Особенно заметно использование блоков в работе середины 30-х.
«Мерзкая шапка»
Булгаковым владело стремление, отличившее его почти ото всех литераторов-современников, – именно в своих сочинениях, предназначавшихся для советской печати и сцены, а не «шепотом в углу» (его собственное выражение в письме правительству СССР 1930 года) высказаться как можно более полно. Социальную фобию и неразрывно с ней связанные бытовые антипатии – все то, что выражено было авторским заглавием дневника 1923–1925 годов – «Под пятой», в подцензурной печати он пытался передать средствами поэтики, иногда минимальными.
В раннем наброске будущих «Записок покойника» описан отвратительный для героя советский редакционный быт:
«… Нестерпимый смрад поднимается от годами не чищенной пепельницы. Пахнет в редакции сапогами и почему-то карболкой. На вешалке висят мокрые пальто сотрудников (в подтексте – авторская раздраженная уверенность в том, что им место в несуществующем гардеробе, но не в комнате редакции. – М. Ч.). Осень, но один из сотрудников пришел в капитанской кепке с белым верхом, и она мокнет и гниет на гвозде» («Тайному другу», 1929; IV, 571).

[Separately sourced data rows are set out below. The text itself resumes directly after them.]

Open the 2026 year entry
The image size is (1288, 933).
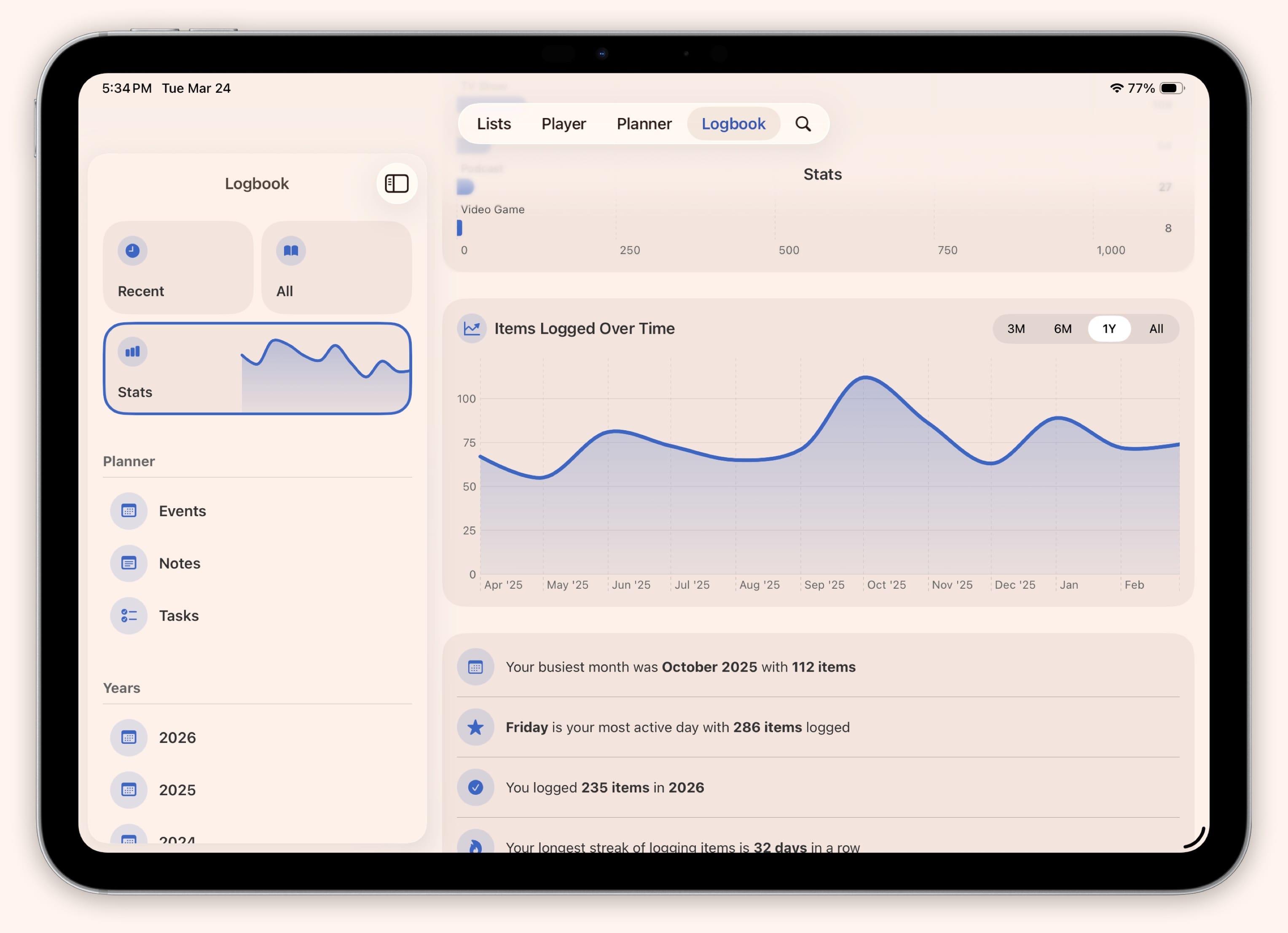point(177,737)
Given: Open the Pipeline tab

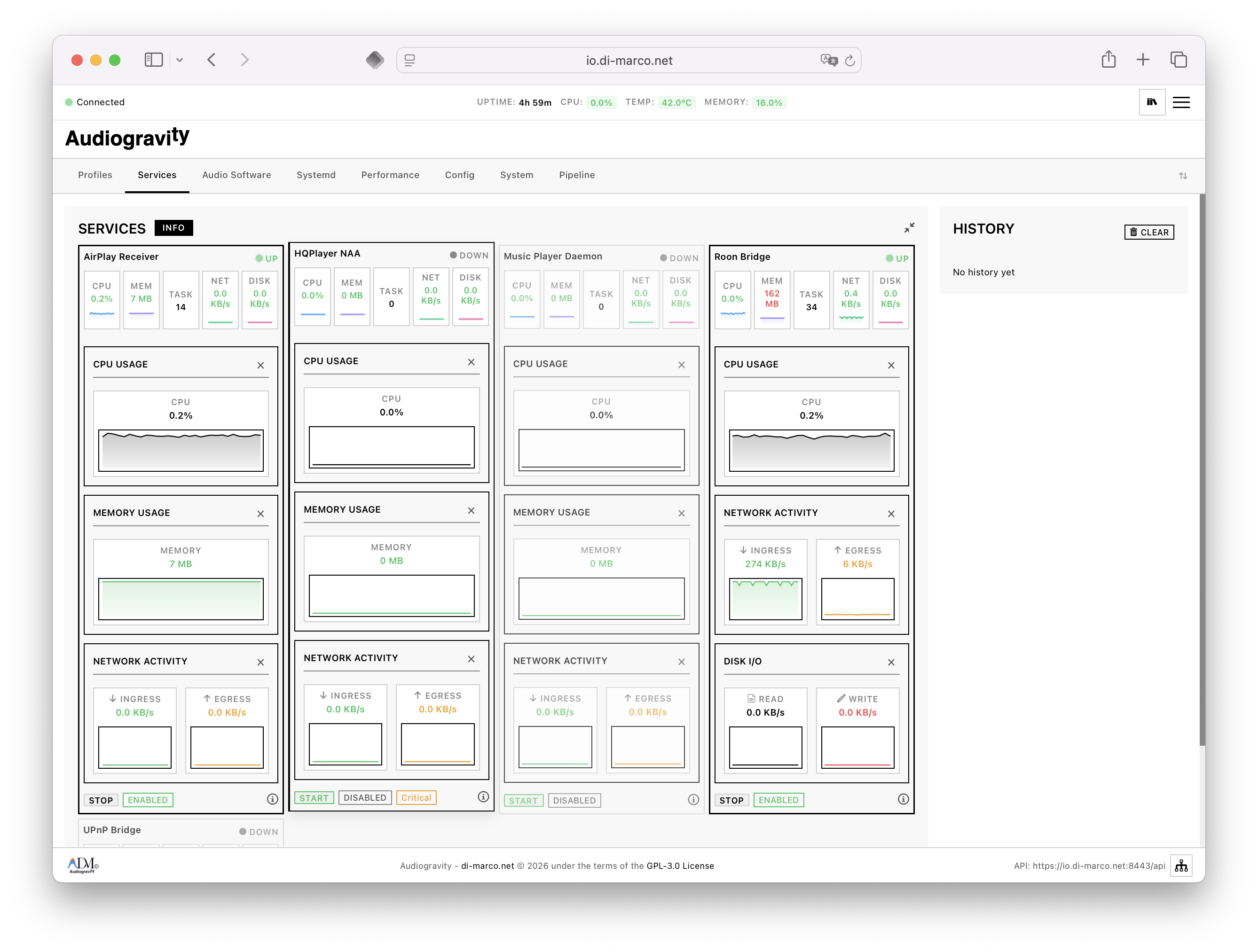Looking at the screenshot, I should pyautogui.click(x=577, y=175).
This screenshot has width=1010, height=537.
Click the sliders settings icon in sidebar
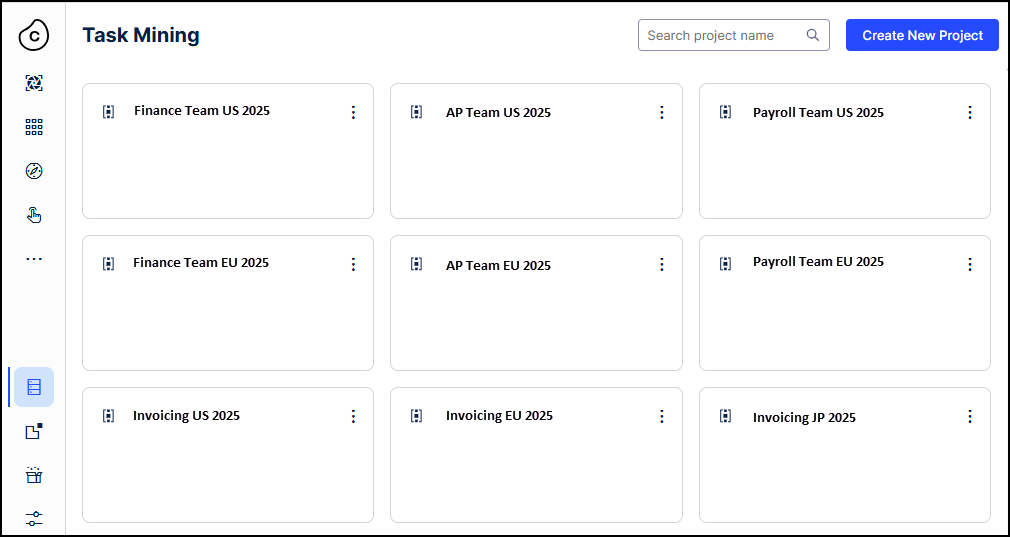click(x=34, y=518)
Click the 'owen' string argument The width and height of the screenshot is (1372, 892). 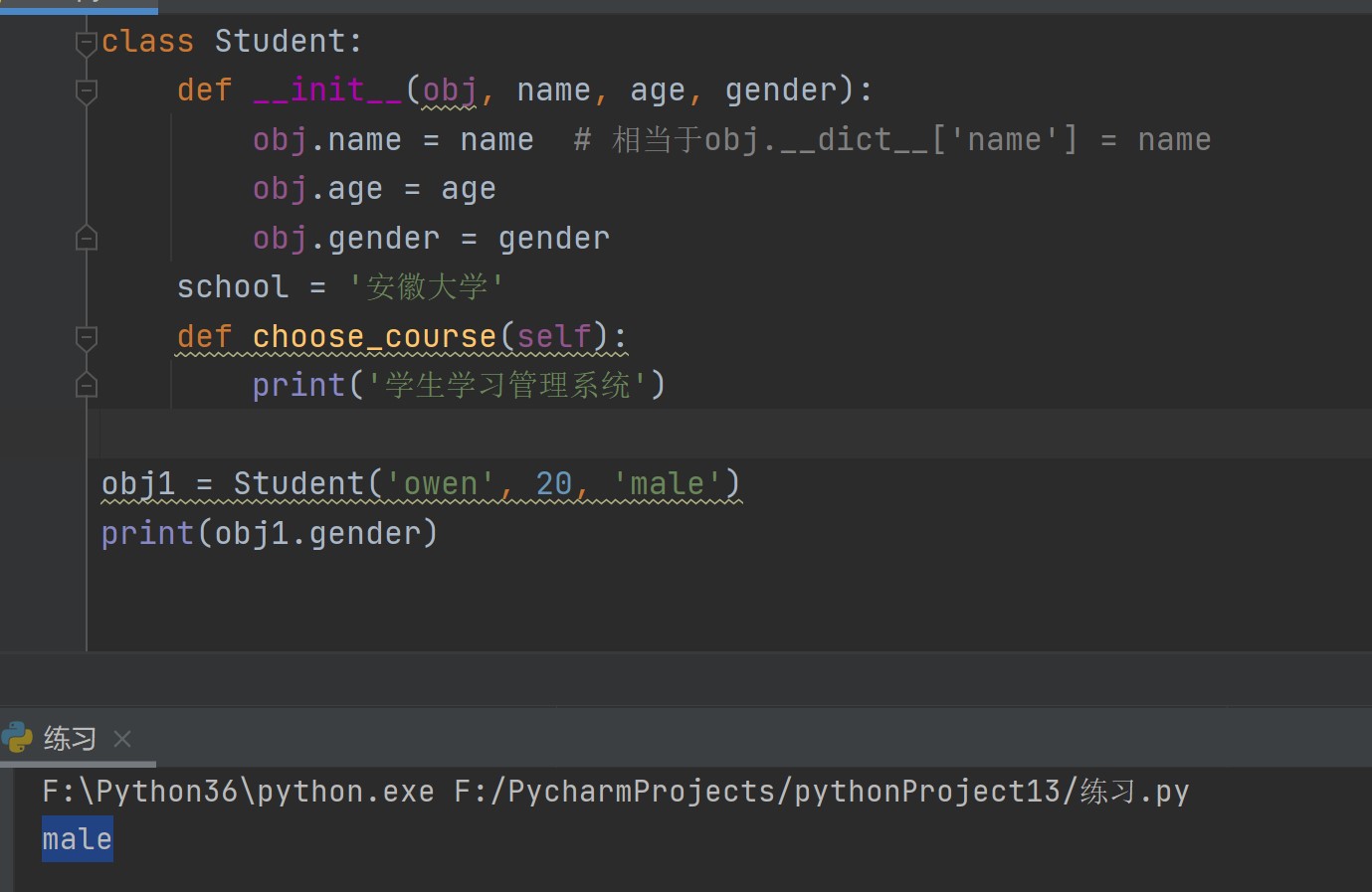click(441, 484)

Фраза насыщена диссонансами – на взгляд повествователя-героя: сотрудник – не капитан, но почему-то в капитанской кепке[680]; на дворе – осень, а он – в летней кепке; она не сдана в гардероб, а висит в редакции; висит не на специальной вешалке для головных уборов, а на гвозде.
Через семь лет, в «Записках покойника», сцена преобразована. Но в основе ее – та же схема и более значимая для автора, чем капитанская кепка, деталь.
«Если бы меня спросили – что вы помните о времени работы в “Пароходстве”, я с чистой совестью ответил бы – ничего.
Калоши грязные у вешалки, чья-то мокрая шапка с длиннейшими ушами на вешалке, – и это все» (IV, 410).
«20 сентября 1921 года кассир Спимата накрылся своей противной ушастой шапкой…» («Дьяволиада», II, 7).